Maar een legaal bestaan opbouwen in Europa is nagenoeg onmogelijk als je hier zonder papieren aankomt. Daar hebben de Europese regeringen wel voor gezorgd.
Ongedocumenteerden staan daarom helemaal onderaan de maatschappelijke ladder. Door niemand gewenst, door niemand gezien.
In NRC stond een droevig stemmend stuk over minderjarige asielzoekers in Ter Apel die ‘te eten krijgen’ en meer niet. Opgesloten in een kamp zonder enig uitzicht op perspectief. Europa is bezaaid met dit soort kampen. Onttrokken aan het zicht van de bevolking die liever wegkijkt dan politici ter verantwoording te roepen voor deze misselijkmakende behandeling van kwetsbare mensen.
Zij die eraan weten te ontkomen, dolen rond in de straten van Europa. In Parijs verkopen ze sigaretten op straat om van te leven terwijl ze zich de treiterijen van de zwaar bewapende en zwaar racistische politie moeten laten welgevallen. In Milaan en Bergamo werken ze zwart wanneer het kan en in Barcelona zoeken ze manieren om legaal werk te vinden zodat ze alsnog een verblijfsvergunning kunnen aanvragen.
Wie wil overleven, zorgt dat-ie niet opvalt, zodat de politie geen reden heeft om je aan te spreken of aan te houden. Je moet onzichtbaar worden, een manier vinden om geld te verdienen en een vast adres bemachtigen zonder dat mensen al te zeer acht op je slaan. Je moet een beetje minder mens worden, terwijl die jongeren juist zoveel behoefte hebben om zich mens te voelen, in een land zonder rechten en ver van hun familie.
Dat is wat al die verschillende jongeren die ik sprak gemeen hadden: ze wilden hun verhaal delen. Vertellen waar ze vandaan komen, waarom ze hun huis hadden verlaten, hoe hun reis naar Europa was geweest, wat ze hier aantroffen en hoe erg ze het vinden om anders behandeld te worden.
In Parijs vroeg een jongen of ik geen leuk meisje voor hem wist. In Barcelona wachtte een jongere, die me met een hulpverleenster had horen praten, net zo lang op me tot ik weer klaar was. Hij ontblootte zijn rug en liet me de littekens zien van de martelingen door politie in Oost-Europese landen. Hij had Europa te voet doorkruist en was onderweg vrienden verloren aan geweld en uitputting. Op verschillende plekken in Europa vind je naamloze graven van te vroeg gestorven dromers.

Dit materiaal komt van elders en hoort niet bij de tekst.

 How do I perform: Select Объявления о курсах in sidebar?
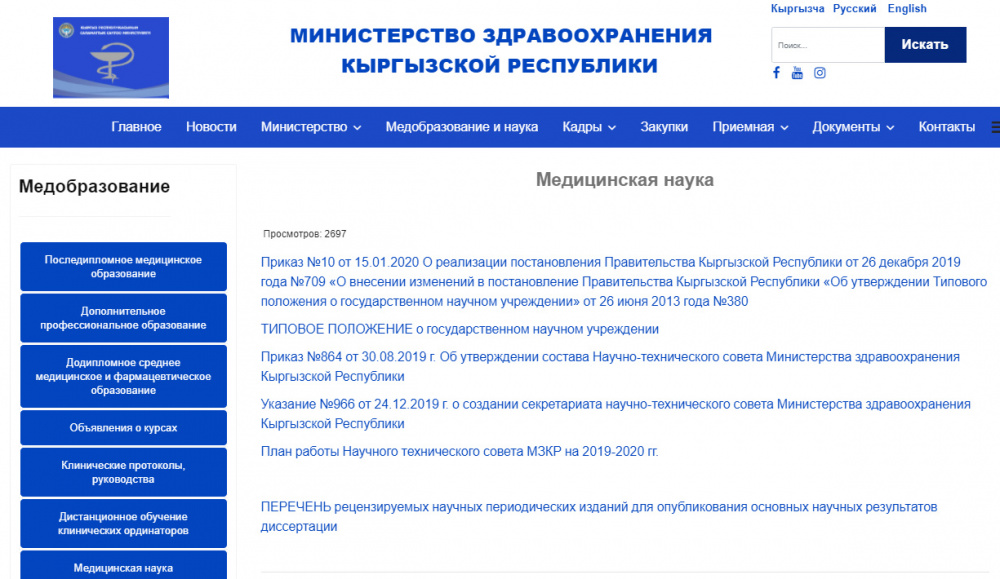pyautogui.click(x=123, y=427)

‘Hadden ze maar thuis moeten blijven’ hoor je dan. Lekker dat hart op slot en keihard oordelen. Waarom eigenlijk? Waarom hadden ze maar thuis moeten blijven? We vinden het vanzelfsprekend dat wij overal heen kunnen, maar misgunnen anderen datzelfde recht. En is de gepaste straf dan werkelijk de dood of het limbo van illegaliteit?
Een andere jongen in Barcelona appt me nog altijd. Hij moet binnenkort het huis uit en heeft nog steeds geen werk gevonden. Wil je niet gewoon terug naar huis, vroeg ik. Zijn antwoord is een resoluut nee. De droom die hij najaagt is voor hem belangrijker dan de vernederingen die hij moet doorstaan.